TEXT PROVIDED:

━━━━━━━━━━━━━━━━━━━━

Last time I had a customer complaining about his 72GB RAM machine that it was swapping. Then he told me that all processes were using 0% RAM. He showed me something like this:
# ps aux
USER PID %CPU %MEM VSZ RSS TTY STAT START TIME COMMAND
...
oracle 4539 0.0 0.0 708 48264 ? Ss 2008 16:23 ORACLE
...
This is so wrong in so many ways! From my point of view the %MEM column in ps is totally useless these days. What is much more important is the RSS column. It shows the used memory in KB. So the oracle process shown above uses 48264KB of memory. More worse was the number of processes currently running:
# ps aux | wc -l
3122
His operating system was running 3122 processes. Assuming that 122 processes were needed by the operating system then 3000 processes were used by Oracle. Now a small sample calculation:
# echo 3000*50000 | bc
150000000
3000 times 50KB are 150000000KB in sum. Now devide it by 1024 two times to get the amount in GB:
# echo 150000000/1024/1024 | bc -l
143.05114746093750000000
His machine uses about 143GB of memory, but he has only 72GB of physical memory. No wonder that his machine was swapping. By the way: 50MB of 72GB are about 0.0%.
To get the current used memory by a process use the RSS column in ps:
# ps -eo rss,cmd
RSS CMD
...
6716 /usr/bin/python /opt/mailman/bin/qrunner --runner=RetryRunner:0:1 -s
..
9160 /usr/bin/httpd -k start
...
Now you can do some real useful stuff. First remove the cmd column in ps:
# ps -eo rss
RSS
...
26700
1000
5200
...
Then use grep to get rid of the ps header:
# ps -eo rss | grep -v RSS
...
26700
1000
5200
...
Finally you can use awk to get the sum of all values:
# ps -eo rss | grep -v RSS | awk '{total = total + $1} END {print total}'
246000
This is one of my small webservers - just a very simple LAMP environment. It has 2GB memory available and is currently using ~240MB.

━━━━━━━━━━━━━━━━━━━━

YOUR TASK: Rewrite the passage of the ps memory text starting with "This is so wrong" and going on through "are about 0.0%.", substituting "paging" for "swapping".

COLLECTED MATERIAL:

━━━━━━━━━━━━━━━━━━━━

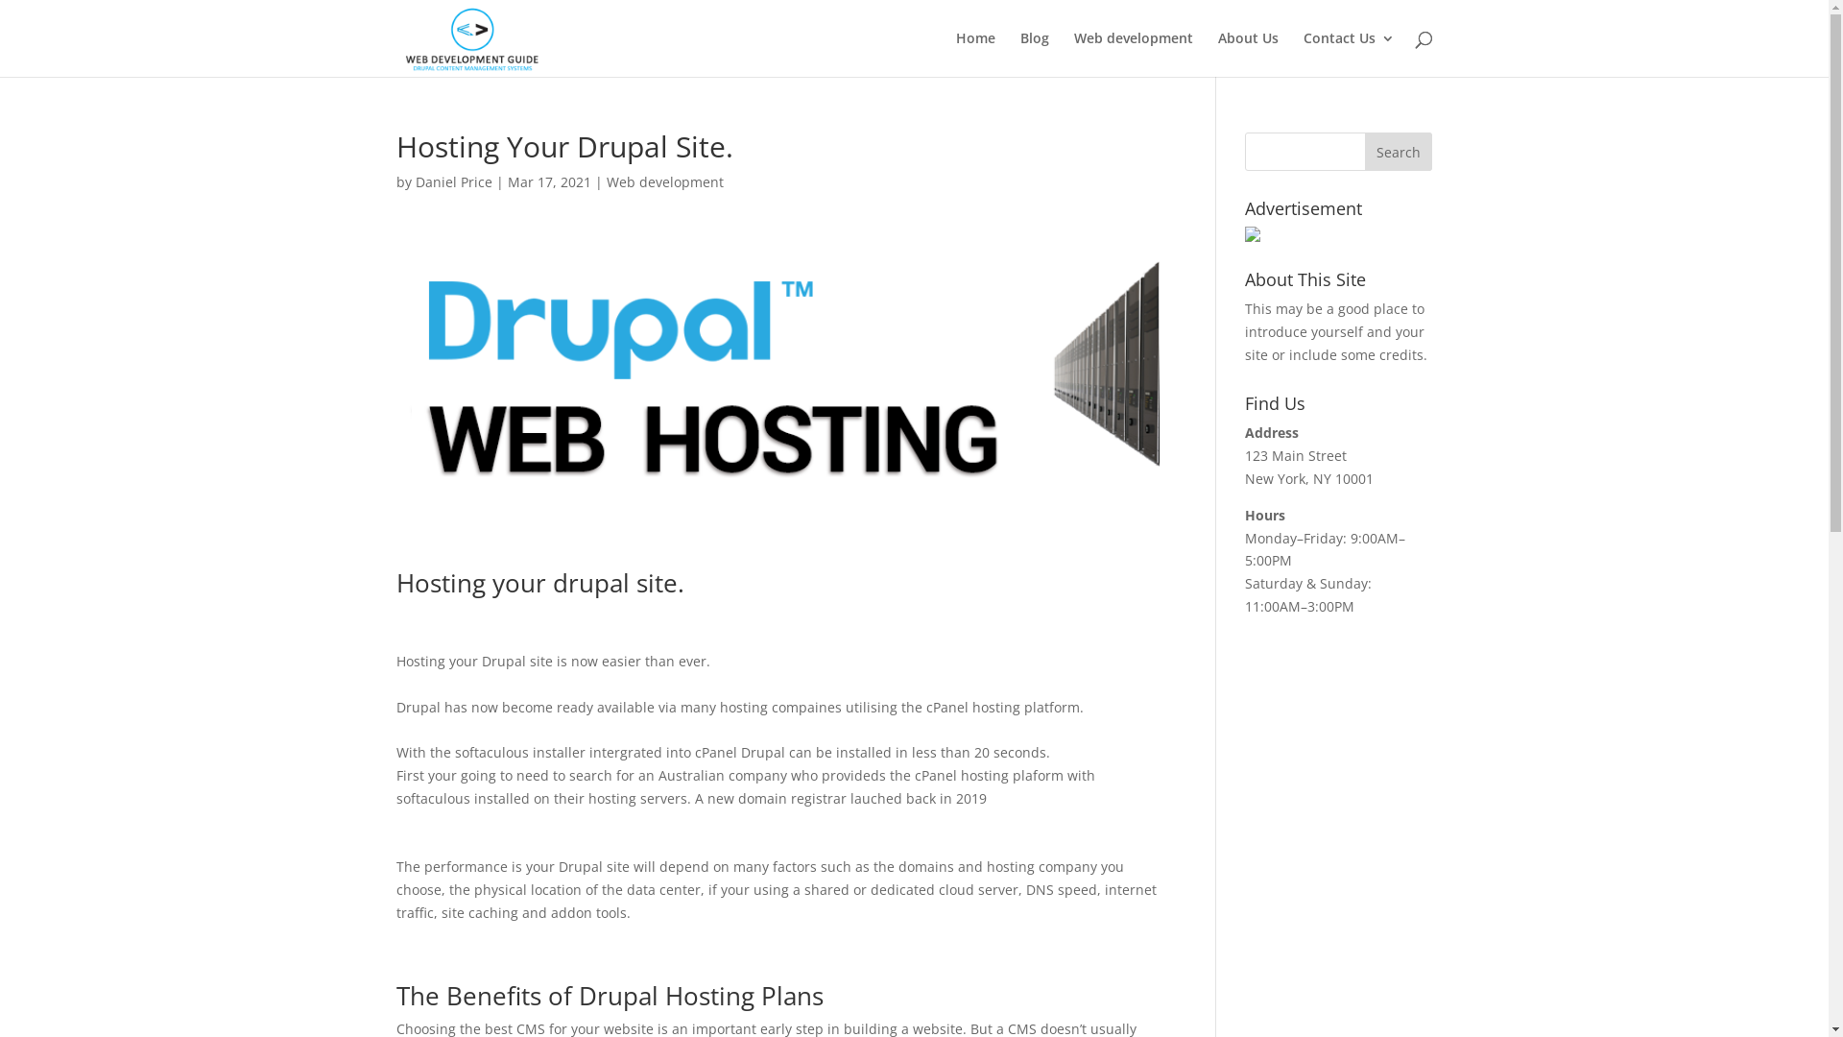  I want to click on 'About Us', so click(1247, 53).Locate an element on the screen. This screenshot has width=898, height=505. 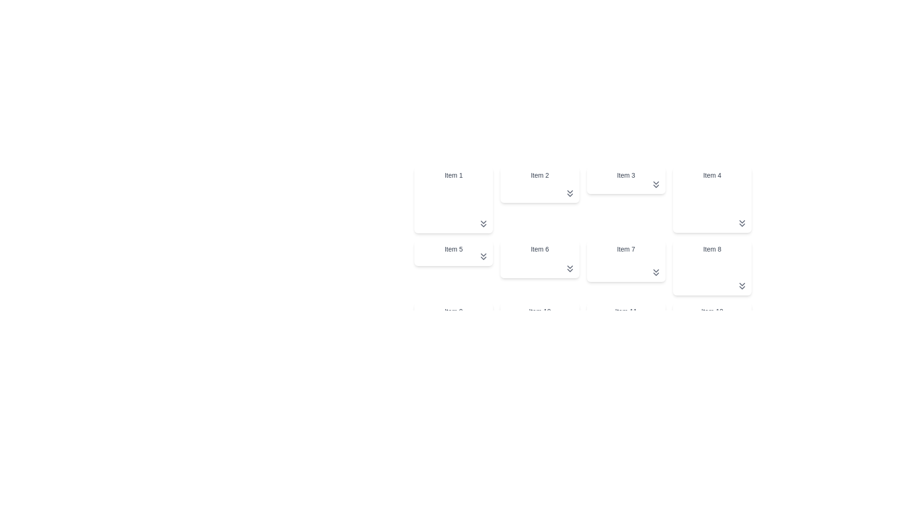
the expandable icon located at the bottom-right corner of the Card item in the grid layout is located at coordinates (454, 253).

━━━━━━━━━━━━━━━━━━━━

SOLUTION TO THIS TASK:
This is so wrong in so many ways! From my point of view the %MEM column in ps is totally useless these days. What is much more important is the RSS column. It shows the used memory in KB. So the oracle process shown above uses 48264KB of memory. More worse was the number of processes currently running:
# ps aux | wc -l
3122
His operating system was running 3122 processes. Assuming that 122 processes were needed by the operating system then 3000 processes were used by Oracle. Now a small sample calculation:
# echo 3000*50000 | bc
150000000
3000 times 50KB are 150000000KB in sum. Now devide it by 1024 two times to get the amount in GB:
# echo 150000000/1024/1024 | bc -l
143.05114746093750000000
His machine uses about 143GB of memory, but he has only 72GB of physical memory. No wonder that his machine was paging. By the way: 50MB of 72GB are about 0.0%.